La madre del menor, con la voz entrecortada y los ojos cargados de impotencia, decidió hablar. Denunciar lo que muchas veces se ignora, lo que se calla por vergüenza o desesperanza. Su hijo fue víctima de agresiones verbales constantes durante meses. Nadie intervino. Nadie escuchó. Solo cuando los insultos se convirtieron en golpes, alguien levantó la mirada. Pero fue tarde.
El agresor, según se ha justificado, es un alumno diagnosticado con Trastorno por Déficit de Atención (TDA) y autismo. Sin embargo, esto no debería ser excusa para la inacción. La madre denuncia que la escuela no implementó ningún plan de contención, ni estrategias de convivencia, ni apoyo especializado.
El camino que emprendió en busca de ayuda se convirtió en un laberinto burocrático. Tocó puertas en el municipio, fue canalizada a Orivalle, luego al DIF municipal de la capital. Y después, nada. El silencio. Ese que duele tanto como los insultos. En Villa de Pozos, asegura, no hay personal psicológico disponible para atender estos casos. El sistema no está preparado. Y mientras las instituciones se pasan la responsabilidad unas a otras, las familias quedan solas.
El caso ha llegado incluso hasta el gobernador. Pero la respuesta sigue sin llegar. Mientras tanto, su hijo ya no quiere regresar a la escuela. Ha perdido más que clases. Ha perdido seguridad, confianza y la alegría de aprender.
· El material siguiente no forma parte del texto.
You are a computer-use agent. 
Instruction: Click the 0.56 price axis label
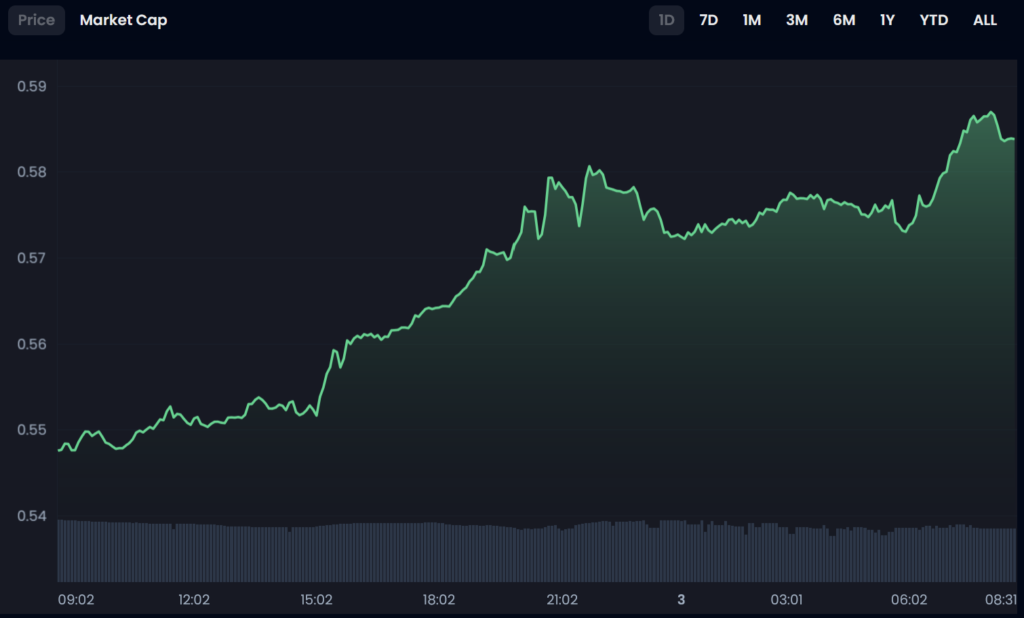pyautogui.click(x=32, y=344)
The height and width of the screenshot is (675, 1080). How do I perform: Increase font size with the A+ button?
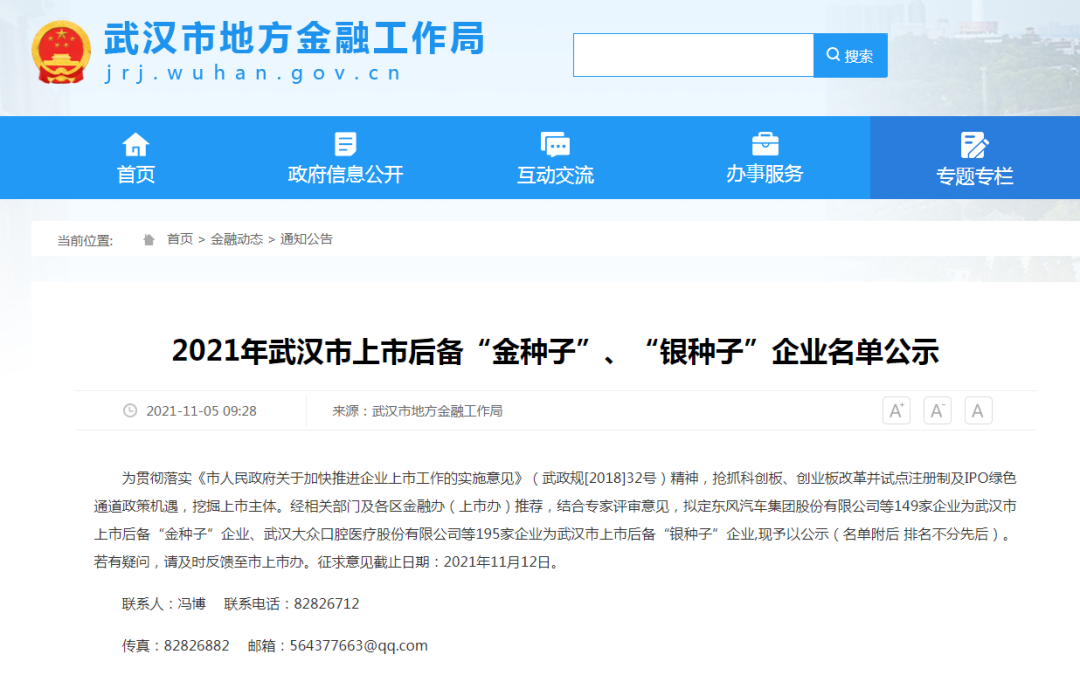[896, 410]
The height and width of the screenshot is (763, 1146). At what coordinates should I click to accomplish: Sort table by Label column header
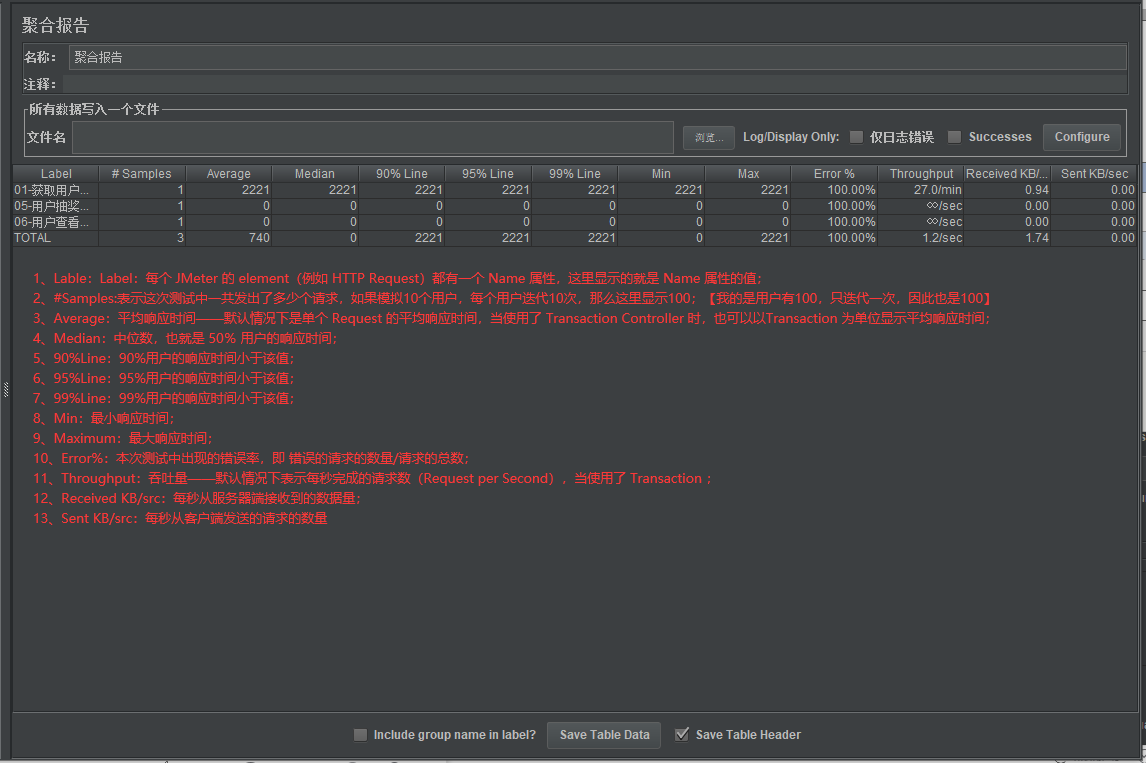click(x=56, y=174)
Este no es solo un caso aislado de acoso escolar. Es una señal de alerta. Es un llamado urgente a revisar cómo se están enfrentando —o ignorando— los conflictos dentro de los planteles educativos. Es también una denuncia contra un sistema que revictimiza al no actuar, que minimiza el sufrimiento infantil, que deja a las madres hablando solas en pasillos de oficina.
La historia de este niño no debe ser una más en el montón. Es un espejo de una realidad que duele, pero que se debe mirar de frente. Porque el silencio institucional también deja cicatrices.